Dieu voit les opprimés, il est leur abri.
Il sauve les siens, car il est le Dieu saint.
Alléluia !
4. Gloire au Père et au Fils et au Saint-Esprit,
Au commencement, aujourd’hui, toujours,
Et aux siècles des siècles.
Gloire au Père et au Fils et au Saint-Esprit,
D’une éternité à l’autre éternité.
Alléluia !
Prière avant d’ouvrir la Bible (Lionel Thébaud)
Lecture de l’Evangile : Luc 10, 38-42 (Lionel Thébaud). Traduction « Nouvelle Français courant ».
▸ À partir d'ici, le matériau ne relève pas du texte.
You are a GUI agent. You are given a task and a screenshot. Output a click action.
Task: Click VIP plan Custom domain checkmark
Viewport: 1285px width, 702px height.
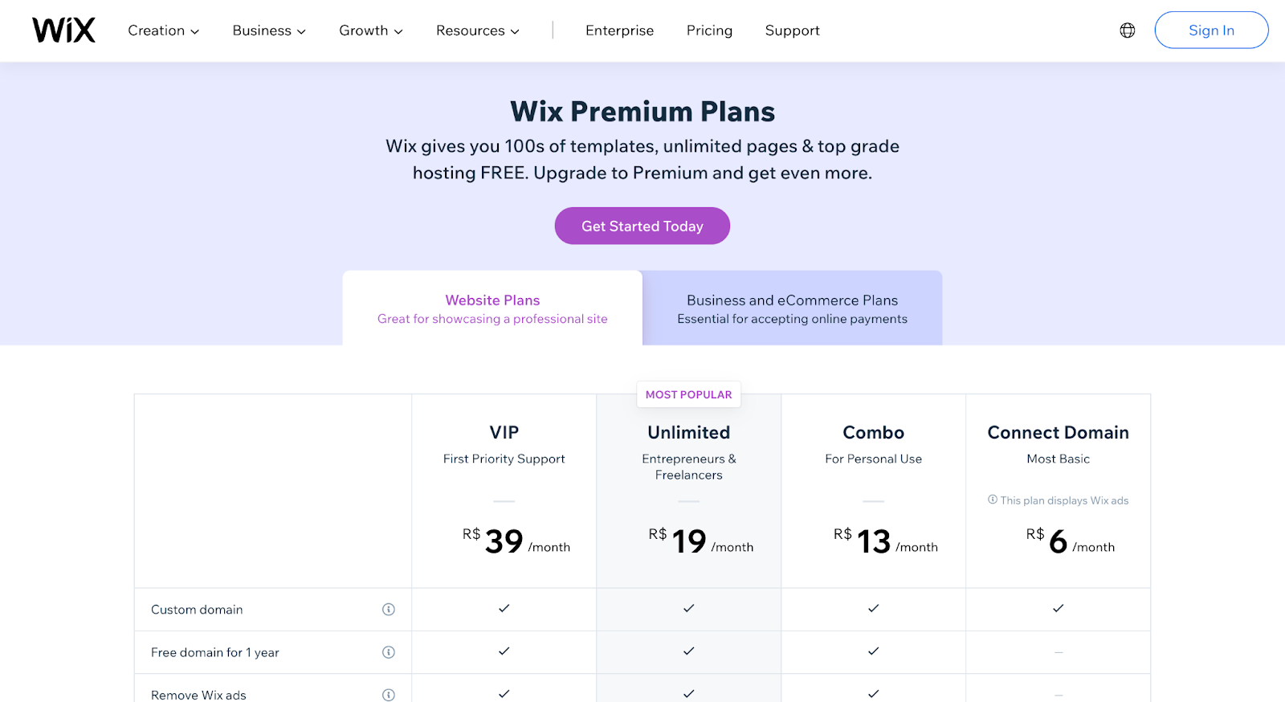[x=504, y=609]
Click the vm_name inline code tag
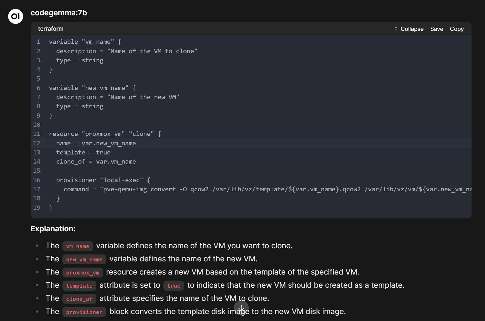 pos(78,246)
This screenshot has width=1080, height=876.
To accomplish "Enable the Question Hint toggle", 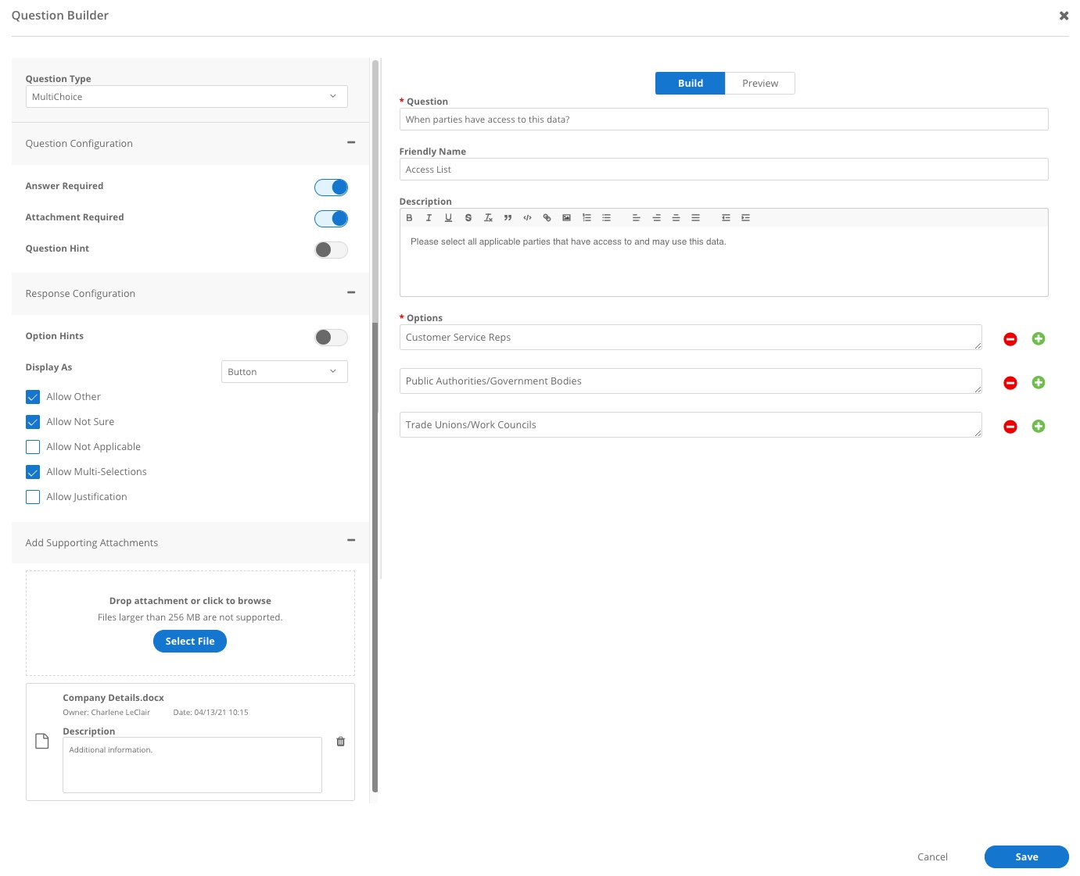I will [330, 249].
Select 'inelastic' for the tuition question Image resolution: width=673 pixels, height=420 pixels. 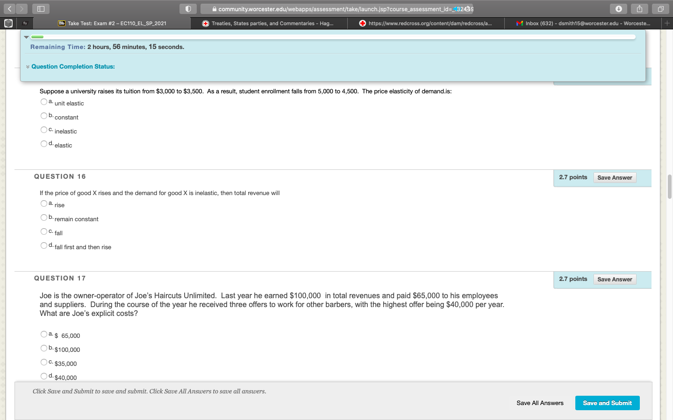click(x=43, y=130)
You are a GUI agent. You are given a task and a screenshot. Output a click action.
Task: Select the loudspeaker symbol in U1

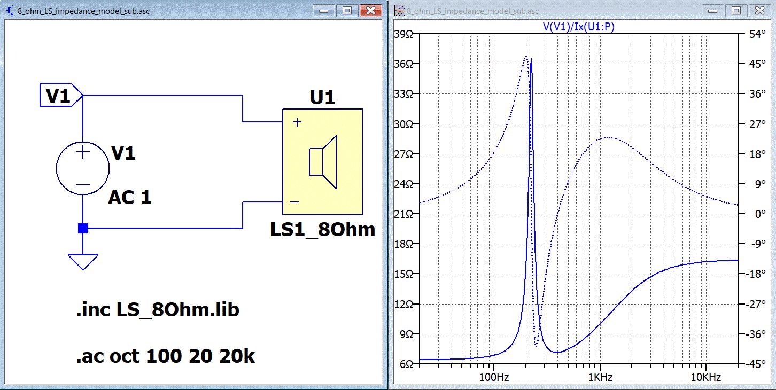coord(323,162)
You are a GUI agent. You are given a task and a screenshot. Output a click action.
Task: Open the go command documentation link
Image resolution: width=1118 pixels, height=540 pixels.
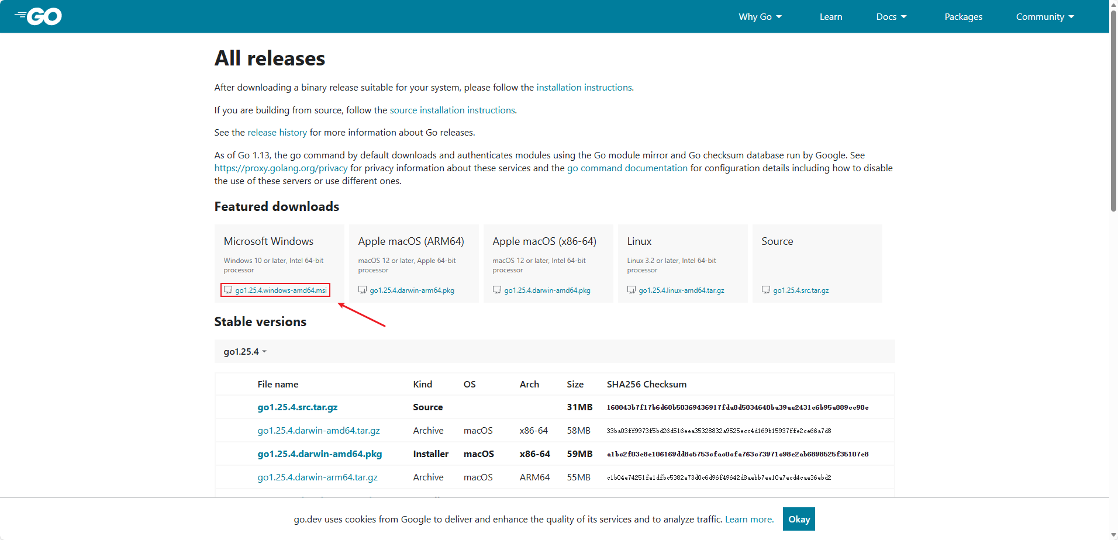click(x=627, y=168)
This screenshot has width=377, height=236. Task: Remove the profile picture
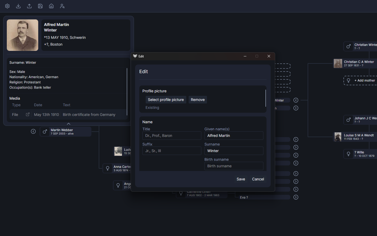tap(198, 100)
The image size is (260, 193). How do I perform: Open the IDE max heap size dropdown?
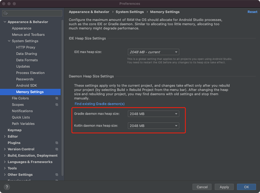[154, 52]
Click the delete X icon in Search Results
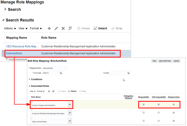187x126 pixels. [x=63, y=28]
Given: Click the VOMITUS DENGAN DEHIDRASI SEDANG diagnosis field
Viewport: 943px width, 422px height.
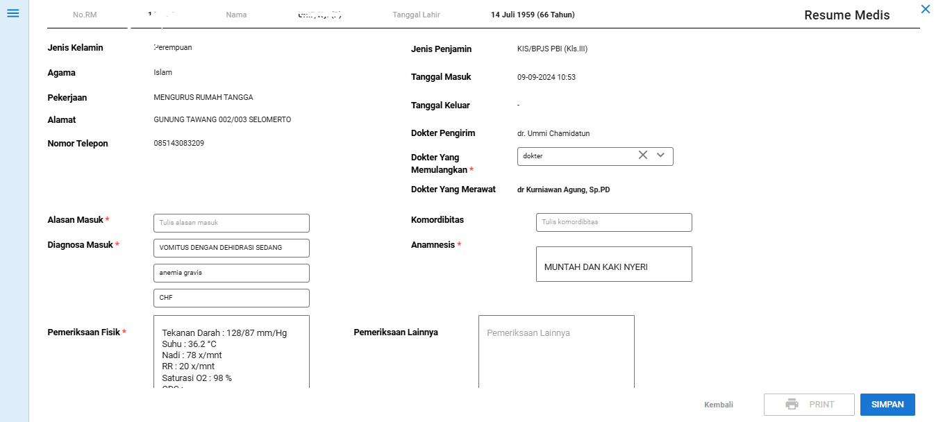Looking at the screenshot, I should [x=231, y=248].
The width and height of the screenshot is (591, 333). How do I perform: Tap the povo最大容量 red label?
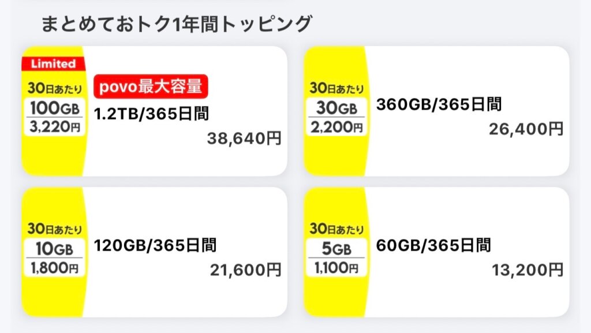tap(151, 87)
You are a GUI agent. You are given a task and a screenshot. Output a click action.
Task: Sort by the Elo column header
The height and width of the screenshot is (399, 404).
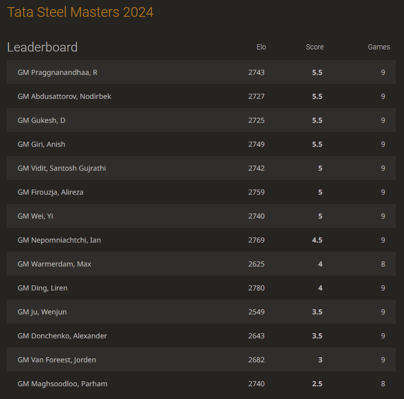tap(261, 47)
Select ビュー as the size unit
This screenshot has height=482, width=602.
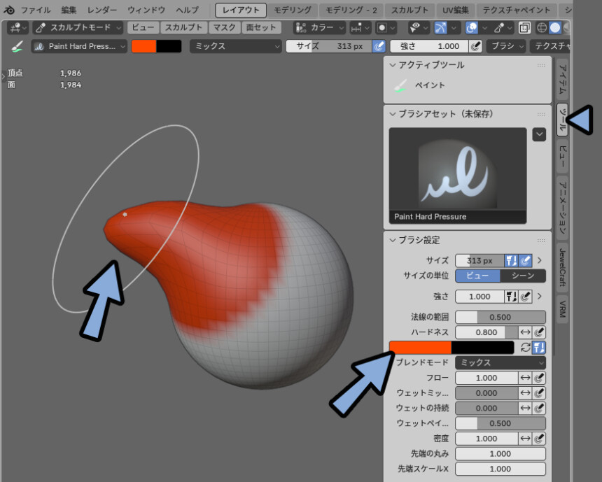point(478,276)
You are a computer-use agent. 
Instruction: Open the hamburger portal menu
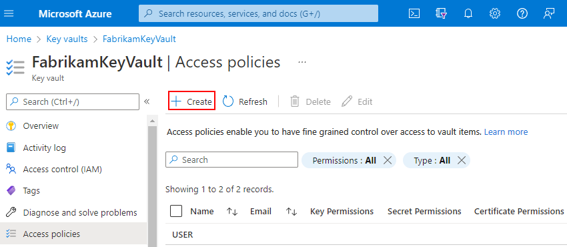pos(8,13)
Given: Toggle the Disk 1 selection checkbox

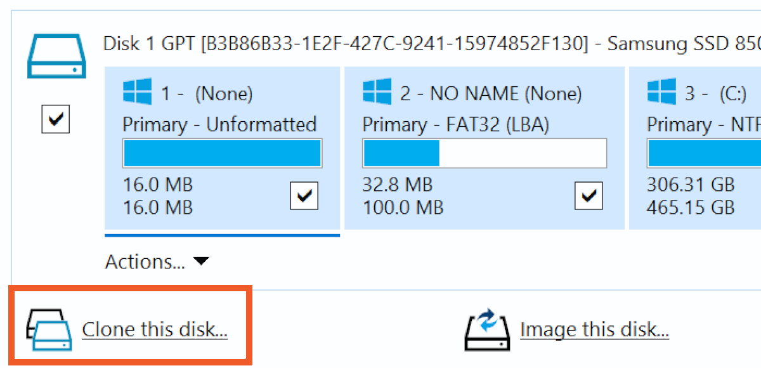Looking at the screenshot, I should point(55,119).
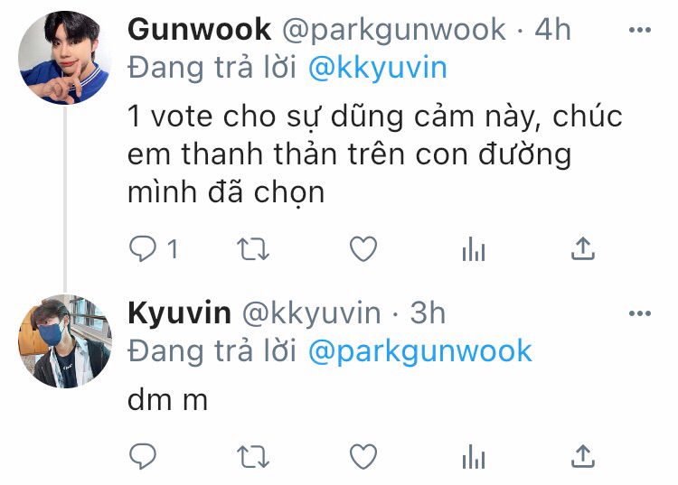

38Tandis que Jésus et ses disciples étaient en chemin, il entra dans un village où une femme, appelée Marthe, le reçut chez elle. 39Elle avait une sœur, appelée Marie, qui, s'étant assise aux pieds du Seigneur, écoutait sa parole. 40Marthe était très affairée à tout préparer pour le repas.
Elle survint et dit : « Seigneur, cela ne te fait-il rien que ma sœur me laisse seule pour faire le service ? Dis-lui donc de m'aider. »
41Le Seigneur lui répondit : « Marthe, Marthe, tu t'inquiètes et tu t'agites pour beaucoup de choses, 42mais une seule est nécessaire. Marie a choisi la meilleure part, qui ne lui sera pas enlevée. »
Alléluia
Composé et interprété par Peter Vizard
Prédication : « Trouver sa juste place » (Lionel Thébaud)
J’ai choisi de vous parler de Marthe et de Marie ce matin. Dans le passage de la Bible que je vous ai lu, nous avons Marthe, celle qui fait les tâches ménagères, et Marie, celle qui écoute les paroles de Jésus, assise à ses pieds. Très tôt dans l’histoire de l’Église, ce récit a été interprété symboliquement. On a dit que Marthe était la figure de la synagogue, et Marie la figure de l’Église. Marthe représentait la vie active et Marie la vie contemplative. Marthe nous parlait de la vie présente et Marie la vie dans le Royaume. Plus tard, au XVIe siècle, Martin Luther voit en Marthe la justification par les œuvres, et en Marie la justification par la foi. Jean Calvin, lui, valorise l’énergie de Marthe, mais il critique son refus d’écouter la parole du maître. Cette scène, qui est très brève, se prête au jeu des contraires. Mais l’évangile selon Luc ici me parle d’autre chose ce matin : il me parle du rôle attribué aux femmes dans la société juive de l’époque de Jésus, et de la manière dont Jésus relativise la pression sociale afin de permettre à ces femmes de trouver leur juste place.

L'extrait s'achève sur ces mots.